## LISTED RECORDS
*** Begin section ***

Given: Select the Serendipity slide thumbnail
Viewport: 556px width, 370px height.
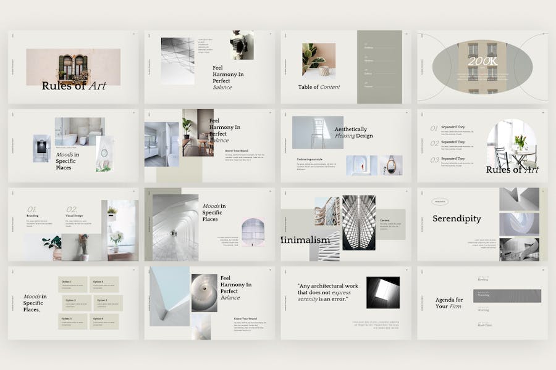Looking at the screenshot, I should pos(482,224).
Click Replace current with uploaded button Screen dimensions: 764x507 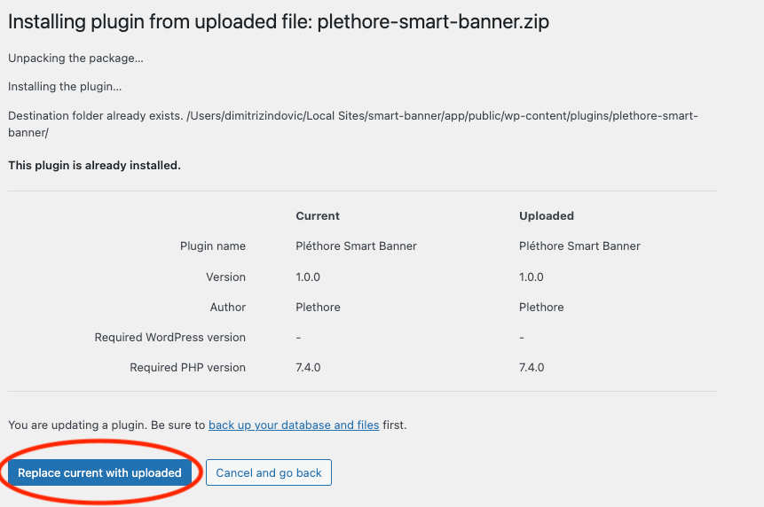(99, 472)
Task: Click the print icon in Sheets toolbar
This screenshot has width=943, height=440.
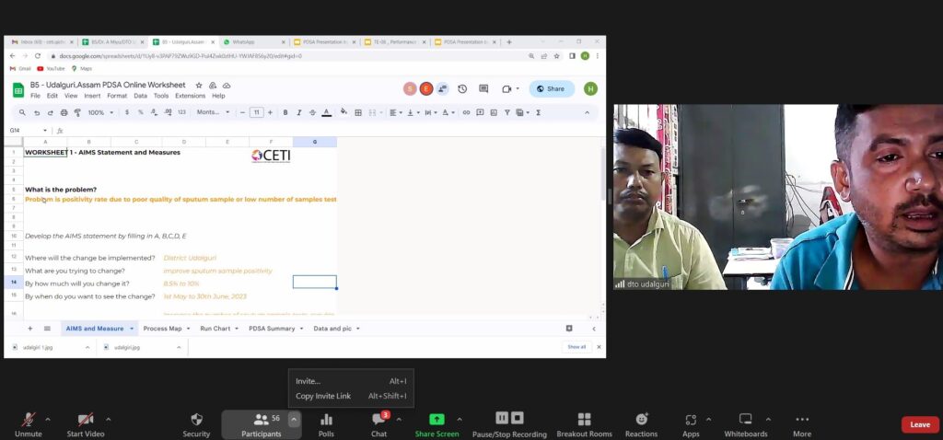Action: [64, 112]
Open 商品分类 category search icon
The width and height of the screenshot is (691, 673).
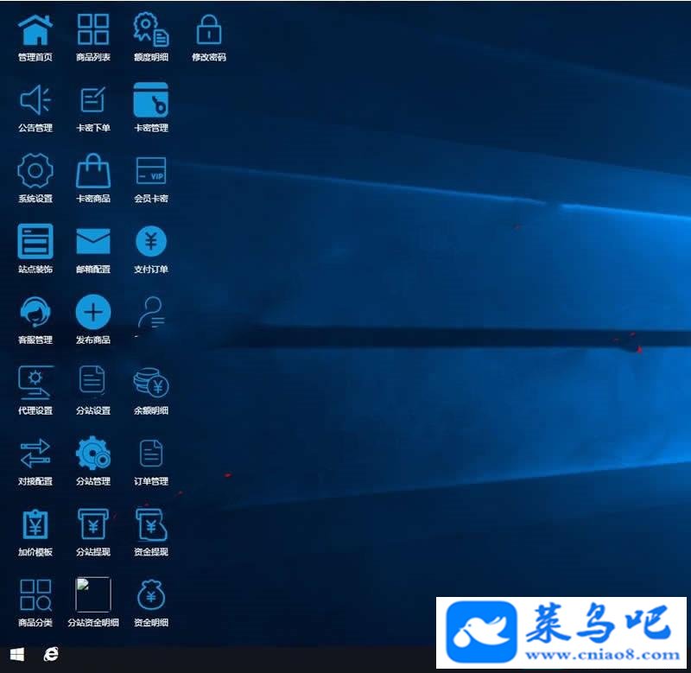35,595
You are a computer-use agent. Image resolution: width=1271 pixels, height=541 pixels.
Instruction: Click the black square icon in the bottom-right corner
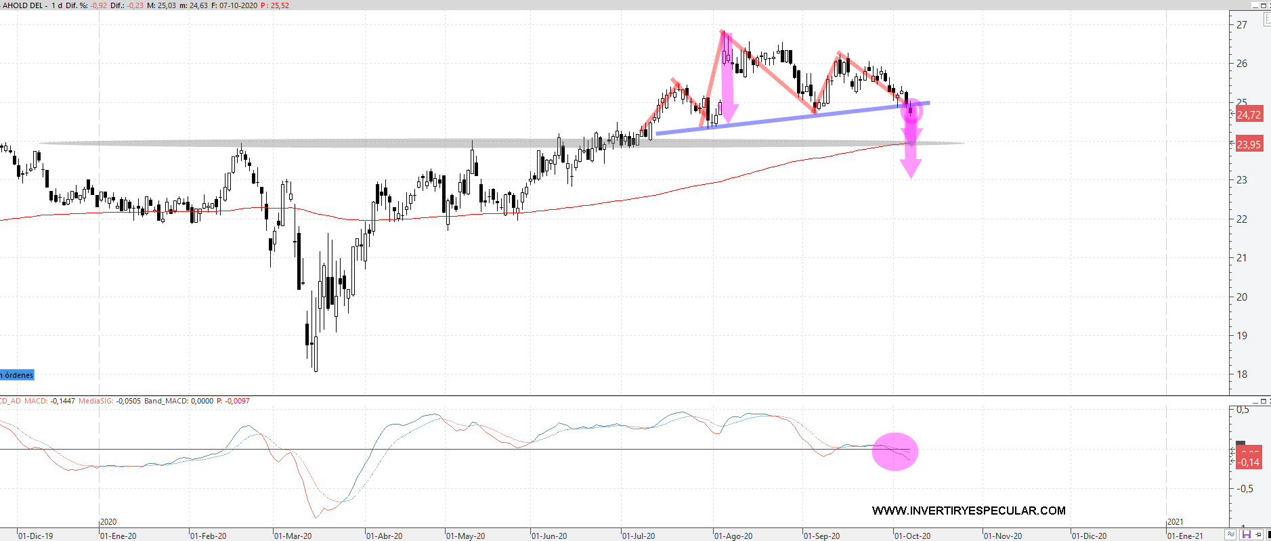pos(1268,535)
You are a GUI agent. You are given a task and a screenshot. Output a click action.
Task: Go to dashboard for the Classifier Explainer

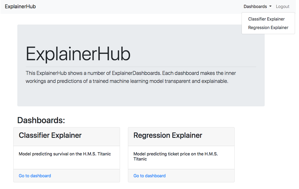click(35, 176)
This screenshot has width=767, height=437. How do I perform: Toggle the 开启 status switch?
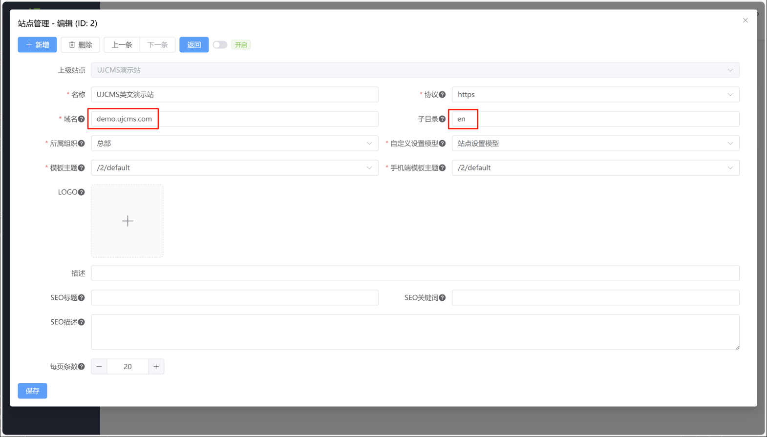[x=220, y=45]
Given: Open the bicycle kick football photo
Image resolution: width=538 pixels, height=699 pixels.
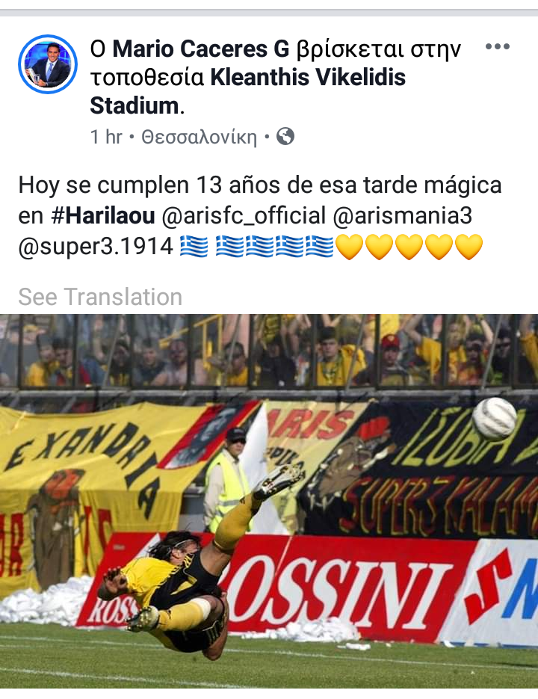Looking at the screenshot, I should (269, 501).
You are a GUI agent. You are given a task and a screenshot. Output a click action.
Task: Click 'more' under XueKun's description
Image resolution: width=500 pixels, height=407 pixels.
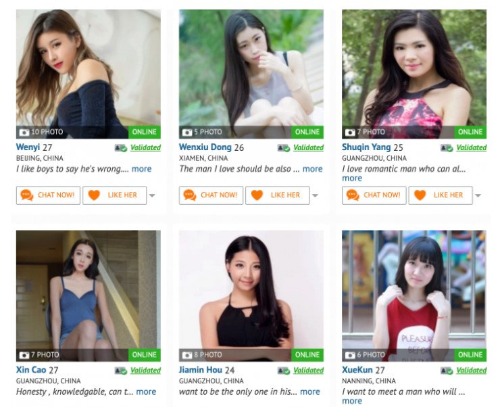[x=352, y=401]
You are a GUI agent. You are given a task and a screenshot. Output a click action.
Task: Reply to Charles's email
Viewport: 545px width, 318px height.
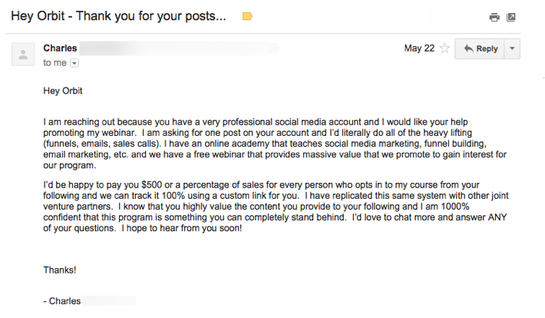tap(480, 48)
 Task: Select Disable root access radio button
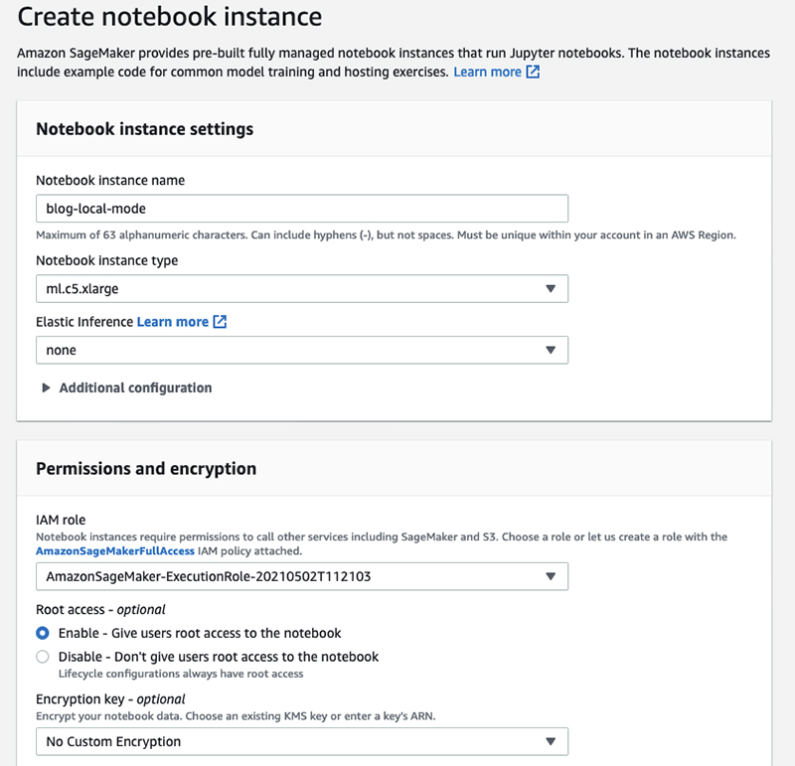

*** End section ***

Which lines hold the string "Open"? Copy all of them from the data above.

## RESPONSE TO THE TASK
Open 商品分类 category search icon
Given: Open the bicycle kick football photo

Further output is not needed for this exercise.